Although this thread has mostly been devoted to debunking TW’s theories in the realm of advanced physics, I think you’ve sold yourselves short on how easy it is to prove him wrong and reduce his arguments to utter rubbish. Let’s explore the simplest premises that are available from his book, shall we?
A man after my own heart. You really should have the green grin after that; I note you put it at the end of the post and commend you for restraint. :D
 
Ben's post on cost got me to thinking about how much TW has sunk into this (this post probably makes me a terrible person, but for the sake of scientific progress, I feel I must make it :D):

Sorry about the screwy form for the hyperlinks: I haven't made enough posts yet to be allowed to paste them in my posts.

Discover Magazine –full page, color ad: $52,700 (one-time) – 2 pages = $105,400 (discovermagazine<dot>com/media-kit/rates-specs/advertising-rates)

Smithsonian Magazine – Spread, color ad: $238,000 (smithsonianmag<dot>com/advertising/rates.html)

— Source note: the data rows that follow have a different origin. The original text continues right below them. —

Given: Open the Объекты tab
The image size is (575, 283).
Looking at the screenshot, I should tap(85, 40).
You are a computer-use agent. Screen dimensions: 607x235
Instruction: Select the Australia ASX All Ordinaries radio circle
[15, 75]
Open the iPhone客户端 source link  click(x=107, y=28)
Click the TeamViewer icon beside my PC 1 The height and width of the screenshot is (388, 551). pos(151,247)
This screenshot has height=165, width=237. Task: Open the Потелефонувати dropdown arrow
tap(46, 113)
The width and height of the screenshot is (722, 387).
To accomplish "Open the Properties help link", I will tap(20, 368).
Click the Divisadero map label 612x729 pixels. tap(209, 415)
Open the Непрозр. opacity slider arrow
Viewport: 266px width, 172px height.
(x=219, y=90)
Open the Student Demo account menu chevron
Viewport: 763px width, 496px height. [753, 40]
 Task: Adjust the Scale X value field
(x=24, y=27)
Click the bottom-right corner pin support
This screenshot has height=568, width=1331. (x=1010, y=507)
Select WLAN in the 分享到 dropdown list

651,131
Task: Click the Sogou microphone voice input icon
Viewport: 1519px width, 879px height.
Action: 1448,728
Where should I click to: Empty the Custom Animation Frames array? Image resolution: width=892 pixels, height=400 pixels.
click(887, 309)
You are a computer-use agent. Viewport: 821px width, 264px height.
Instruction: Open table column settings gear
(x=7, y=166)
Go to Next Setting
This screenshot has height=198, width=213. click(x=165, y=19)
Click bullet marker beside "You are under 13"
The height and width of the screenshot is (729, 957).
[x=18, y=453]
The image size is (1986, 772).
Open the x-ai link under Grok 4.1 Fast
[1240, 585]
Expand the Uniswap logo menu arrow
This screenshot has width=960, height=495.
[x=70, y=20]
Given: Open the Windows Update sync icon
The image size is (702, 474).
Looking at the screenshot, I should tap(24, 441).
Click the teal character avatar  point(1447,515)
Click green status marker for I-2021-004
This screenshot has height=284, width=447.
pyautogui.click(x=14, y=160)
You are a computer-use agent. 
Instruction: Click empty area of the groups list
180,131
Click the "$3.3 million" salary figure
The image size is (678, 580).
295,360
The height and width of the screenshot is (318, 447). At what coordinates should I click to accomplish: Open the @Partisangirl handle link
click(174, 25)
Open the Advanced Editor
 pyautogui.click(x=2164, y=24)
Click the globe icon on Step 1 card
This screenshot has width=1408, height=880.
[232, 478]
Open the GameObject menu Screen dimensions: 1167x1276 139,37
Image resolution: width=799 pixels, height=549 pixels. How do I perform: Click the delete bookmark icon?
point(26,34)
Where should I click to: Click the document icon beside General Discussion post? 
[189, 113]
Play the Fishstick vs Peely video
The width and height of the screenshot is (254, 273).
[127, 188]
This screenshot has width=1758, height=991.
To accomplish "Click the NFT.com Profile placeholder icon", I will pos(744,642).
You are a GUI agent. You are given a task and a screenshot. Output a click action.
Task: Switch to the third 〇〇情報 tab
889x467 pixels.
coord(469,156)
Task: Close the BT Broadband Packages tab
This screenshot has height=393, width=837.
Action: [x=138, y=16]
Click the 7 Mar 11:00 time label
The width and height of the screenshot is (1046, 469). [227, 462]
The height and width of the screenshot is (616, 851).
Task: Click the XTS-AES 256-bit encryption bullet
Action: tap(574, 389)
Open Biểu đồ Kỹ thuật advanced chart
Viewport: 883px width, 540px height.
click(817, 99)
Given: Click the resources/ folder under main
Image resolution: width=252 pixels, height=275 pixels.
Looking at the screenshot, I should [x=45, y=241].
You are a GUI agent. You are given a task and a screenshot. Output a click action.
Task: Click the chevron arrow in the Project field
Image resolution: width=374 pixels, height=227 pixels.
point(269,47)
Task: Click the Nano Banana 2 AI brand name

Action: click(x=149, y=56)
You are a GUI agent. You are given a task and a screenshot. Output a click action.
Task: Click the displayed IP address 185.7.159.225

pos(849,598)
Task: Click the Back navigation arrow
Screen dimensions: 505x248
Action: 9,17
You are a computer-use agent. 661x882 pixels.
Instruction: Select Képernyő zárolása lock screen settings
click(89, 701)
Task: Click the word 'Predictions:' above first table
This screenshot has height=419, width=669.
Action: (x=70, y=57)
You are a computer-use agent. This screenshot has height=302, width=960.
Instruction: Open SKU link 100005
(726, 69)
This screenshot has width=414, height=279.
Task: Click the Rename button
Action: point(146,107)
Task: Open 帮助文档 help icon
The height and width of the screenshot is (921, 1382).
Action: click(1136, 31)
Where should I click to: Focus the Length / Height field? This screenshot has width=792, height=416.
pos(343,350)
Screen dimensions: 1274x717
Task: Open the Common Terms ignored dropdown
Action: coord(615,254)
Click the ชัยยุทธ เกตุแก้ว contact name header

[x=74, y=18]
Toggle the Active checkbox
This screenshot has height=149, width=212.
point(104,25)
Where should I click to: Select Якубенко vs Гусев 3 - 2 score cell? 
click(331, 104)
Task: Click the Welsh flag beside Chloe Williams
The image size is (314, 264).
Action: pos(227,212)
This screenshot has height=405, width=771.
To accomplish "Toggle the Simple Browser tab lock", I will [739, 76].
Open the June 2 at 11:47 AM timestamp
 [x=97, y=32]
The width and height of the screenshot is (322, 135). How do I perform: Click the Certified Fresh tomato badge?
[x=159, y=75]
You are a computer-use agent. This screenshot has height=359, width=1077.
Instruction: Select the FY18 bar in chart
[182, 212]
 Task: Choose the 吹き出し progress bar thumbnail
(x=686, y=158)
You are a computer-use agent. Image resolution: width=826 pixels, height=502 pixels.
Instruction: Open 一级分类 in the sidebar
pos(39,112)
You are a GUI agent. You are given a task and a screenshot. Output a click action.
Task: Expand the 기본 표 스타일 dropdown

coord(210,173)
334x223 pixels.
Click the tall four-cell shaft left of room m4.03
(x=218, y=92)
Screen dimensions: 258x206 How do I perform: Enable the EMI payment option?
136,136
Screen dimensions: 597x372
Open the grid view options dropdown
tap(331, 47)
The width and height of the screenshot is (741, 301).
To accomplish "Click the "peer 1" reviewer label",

Popular Science – full page, color ad: $109,316 – 2 pages = $218,632 (popsci<dot>com/popsci/mediakits/2007mediakit.pdf)

Scientific American – full page, color ad: $67,400 (one time) – 2 pages = $134,800 (sciam<dot>com/mediakit/print/index.cfm?section=adrates)

Total Advertising Cost (to-date): $696,832

Based on visits to two online publishers (Lulu.com and instantpublisher.com, the first two that pop us as sponsored links on Google), the books could cost as little as $27 or as much as $85 per copy, depending on the printing options (particularly, the number of color pages).

We know he’s charging $59.00 a copy. Assuming that he got the books delivered for $29.00 a copy, that’s $30 gross per copy. At that rate, he only needs to sell 23,228 copies to break even.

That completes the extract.